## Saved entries
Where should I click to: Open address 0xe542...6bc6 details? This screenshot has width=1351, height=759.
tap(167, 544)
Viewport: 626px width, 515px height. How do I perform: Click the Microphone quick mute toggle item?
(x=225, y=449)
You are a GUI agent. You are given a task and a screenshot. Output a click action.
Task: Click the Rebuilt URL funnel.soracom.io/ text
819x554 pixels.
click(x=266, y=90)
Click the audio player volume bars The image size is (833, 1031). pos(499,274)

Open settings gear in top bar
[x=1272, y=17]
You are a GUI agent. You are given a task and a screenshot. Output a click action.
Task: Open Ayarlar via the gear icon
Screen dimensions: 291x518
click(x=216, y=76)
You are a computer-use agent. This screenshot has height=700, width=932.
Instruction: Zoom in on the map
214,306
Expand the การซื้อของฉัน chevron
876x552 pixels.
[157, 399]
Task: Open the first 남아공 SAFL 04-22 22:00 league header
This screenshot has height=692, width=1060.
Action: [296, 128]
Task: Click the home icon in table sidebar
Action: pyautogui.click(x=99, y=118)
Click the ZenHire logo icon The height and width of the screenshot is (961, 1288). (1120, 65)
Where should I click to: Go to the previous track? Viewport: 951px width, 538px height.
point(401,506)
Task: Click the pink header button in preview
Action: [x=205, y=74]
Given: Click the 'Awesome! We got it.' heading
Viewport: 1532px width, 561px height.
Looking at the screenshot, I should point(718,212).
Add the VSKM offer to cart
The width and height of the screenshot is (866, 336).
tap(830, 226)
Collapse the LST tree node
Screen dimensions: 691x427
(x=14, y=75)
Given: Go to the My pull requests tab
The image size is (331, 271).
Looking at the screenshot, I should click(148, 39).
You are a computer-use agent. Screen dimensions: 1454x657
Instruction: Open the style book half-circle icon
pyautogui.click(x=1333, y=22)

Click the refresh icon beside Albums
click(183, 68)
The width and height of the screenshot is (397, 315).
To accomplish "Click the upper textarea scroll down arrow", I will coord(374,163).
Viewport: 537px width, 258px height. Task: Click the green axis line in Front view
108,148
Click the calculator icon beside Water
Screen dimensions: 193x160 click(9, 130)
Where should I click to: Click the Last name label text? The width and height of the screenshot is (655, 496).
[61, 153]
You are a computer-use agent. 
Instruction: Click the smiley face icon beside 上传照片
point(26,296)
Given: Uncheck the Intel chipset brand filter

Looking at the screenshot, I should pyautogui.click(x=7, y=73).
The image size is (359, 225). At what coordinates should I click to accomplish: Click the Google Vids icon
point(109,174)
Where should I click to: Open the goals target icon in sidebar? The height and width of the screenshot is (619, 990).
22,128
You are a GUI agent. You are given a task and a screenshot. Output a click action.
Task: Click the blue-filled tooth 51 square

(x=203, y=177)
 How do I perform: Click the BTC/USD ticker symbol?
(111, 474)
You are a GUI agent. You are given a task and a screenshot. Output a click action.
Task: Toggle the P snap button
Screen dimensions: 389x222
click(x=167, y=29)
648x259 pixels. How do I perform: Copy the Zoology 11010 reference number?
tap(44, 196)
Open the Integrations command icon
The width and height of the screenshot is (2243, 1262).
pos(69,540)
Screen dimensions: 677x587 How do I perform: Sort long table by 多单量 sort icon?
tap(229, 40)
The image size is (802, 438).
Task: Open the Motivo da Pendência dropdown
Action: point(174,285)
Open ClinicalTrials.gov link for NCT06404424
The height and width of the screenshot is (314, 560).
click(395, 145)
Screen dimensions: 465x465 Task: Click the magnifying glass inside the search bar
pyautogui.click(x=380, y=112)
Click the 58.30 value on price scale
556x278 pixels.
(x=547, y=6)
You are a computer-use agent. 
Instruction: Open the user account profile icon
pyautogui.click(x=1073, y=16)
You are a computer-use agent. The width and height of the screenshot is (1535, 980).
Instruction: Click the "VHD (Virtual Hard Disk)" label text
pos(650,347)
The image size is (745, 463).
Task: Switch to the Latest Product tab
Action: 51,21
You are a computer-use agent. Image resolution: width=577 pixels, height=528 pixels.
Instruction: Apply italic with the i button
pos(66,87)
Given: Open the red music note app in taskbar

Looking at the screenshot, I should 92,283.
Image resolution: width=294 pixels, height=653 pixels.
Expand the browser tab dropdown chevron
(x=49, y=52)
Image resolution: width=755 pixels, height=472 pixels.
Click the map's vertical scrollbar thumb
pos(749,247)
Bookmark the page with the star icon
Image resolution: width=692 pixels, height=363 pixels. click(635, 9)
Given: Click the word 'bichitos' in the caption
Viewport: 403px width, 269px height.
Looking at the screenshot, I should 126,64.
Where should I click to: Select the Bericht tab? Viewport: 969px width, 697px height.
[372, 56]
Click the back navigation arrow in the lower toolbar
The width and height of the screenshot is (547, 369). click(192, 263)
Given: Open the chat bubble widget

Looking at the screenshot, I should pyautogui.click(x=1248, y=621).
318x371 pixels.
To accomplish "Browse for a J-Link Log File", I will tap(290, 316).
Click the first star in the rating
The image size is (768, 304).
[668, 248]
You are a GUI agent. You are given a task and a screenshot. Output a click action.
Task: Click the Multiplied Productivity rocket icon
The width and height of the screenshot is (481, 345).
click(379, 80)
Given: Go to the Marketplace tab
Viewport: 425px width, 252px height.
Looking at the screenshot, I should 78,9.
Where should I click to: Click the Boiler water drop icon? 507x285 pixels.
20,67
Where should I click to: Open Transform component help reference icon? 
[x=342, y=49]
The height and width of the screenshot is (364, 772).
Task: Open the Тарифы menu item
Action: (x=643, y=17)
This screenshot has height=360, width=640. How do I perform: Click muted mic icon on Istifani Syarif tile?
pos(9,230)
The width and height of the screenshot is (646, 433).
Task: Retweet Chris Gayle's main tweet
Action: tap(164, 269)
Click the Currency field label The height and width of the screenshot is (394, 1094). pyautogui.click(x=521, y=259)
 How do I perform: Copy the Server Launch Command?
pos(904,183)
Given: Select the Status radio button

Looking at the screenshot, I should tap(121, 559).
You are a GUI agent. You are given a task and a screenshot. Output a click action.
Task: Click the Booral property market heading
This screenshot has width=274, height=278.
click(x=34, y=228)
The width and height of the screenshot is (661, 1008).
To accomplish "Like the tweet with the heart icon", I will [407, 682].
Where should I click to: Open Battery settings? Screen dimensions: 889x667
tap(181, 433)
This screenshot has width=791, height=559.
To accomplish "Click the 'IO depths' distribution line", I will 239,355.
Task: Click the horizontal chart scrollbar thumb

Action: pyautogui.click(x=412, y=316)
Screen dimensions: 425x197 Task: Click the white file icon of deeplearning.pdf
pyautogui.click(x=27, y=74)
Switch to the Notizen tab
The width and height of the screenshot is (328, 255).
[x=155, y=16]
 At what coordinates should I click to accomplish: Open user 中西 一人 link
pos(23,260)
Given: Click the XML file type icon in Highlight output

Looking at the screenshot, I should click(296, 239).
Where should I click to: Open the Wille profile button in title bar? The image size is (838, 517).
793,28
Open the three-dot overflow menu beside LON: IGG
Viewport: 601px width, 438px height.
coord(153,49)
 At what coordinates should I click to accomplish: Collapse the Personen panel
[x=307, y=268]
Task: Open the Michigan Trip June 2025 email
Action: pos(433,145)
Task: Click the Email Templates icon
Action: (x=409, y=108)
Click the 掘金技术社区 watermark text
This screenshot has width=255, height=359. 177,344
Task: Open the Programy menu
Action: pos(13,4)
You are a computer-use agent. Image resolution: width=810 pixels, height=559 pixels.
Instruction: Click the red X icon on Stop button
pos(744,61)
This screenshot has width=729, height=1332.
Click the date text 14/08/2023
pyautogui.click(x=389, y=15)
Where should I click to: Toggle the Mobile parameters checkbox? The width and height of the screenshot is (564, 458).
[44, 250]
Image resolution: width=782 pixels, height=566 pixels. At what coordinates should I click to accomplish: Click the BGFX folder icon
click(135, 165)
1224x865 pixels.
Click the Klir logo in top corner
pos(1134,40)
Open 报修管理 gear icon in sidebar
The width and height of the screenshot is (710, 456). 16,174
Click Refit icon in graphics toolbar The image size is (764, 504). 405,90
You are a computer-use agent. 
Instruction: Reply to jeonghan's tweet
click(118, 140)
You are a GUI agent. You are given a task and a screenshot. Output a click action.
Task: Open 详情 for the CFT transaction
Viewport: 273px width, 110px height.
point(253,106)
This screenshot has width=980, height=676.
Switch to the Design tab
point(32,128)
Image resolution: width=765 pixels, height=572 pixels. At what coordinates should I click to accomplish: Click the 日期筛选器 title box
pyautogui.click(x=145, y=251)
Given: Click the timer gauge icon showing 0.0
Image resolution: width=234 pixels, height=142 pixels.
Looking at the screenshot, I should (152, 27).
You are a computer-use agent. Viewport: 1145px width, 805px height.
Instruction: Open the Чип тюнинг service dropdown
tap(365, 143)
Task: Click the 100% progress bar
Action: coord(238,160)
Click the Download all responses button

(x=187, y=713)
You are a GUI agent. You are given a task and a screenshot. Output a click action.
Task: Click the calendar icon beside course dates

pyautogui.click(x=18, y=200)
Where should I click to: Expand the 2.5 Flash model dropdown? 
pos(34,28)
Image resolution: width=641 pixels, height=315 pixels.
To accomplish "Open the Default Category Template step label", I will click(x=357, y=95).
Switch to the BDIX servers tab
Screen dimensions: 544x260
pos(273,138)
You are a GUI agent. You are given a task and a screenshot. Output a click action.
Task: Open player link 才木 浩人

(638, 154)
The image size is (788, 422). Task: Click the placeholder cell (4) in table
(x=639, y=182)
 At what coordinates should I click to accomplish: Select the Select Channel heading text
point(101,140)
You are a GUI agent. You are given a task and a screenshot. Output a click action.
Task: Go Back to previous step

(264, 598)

## TASK BRIEF
Using the records above, copy each line that contains "first".

## YOUR RESPONSE
Task: Open the first 남아공 SAFL 04-22 22:00 league header
Click the first star in the rating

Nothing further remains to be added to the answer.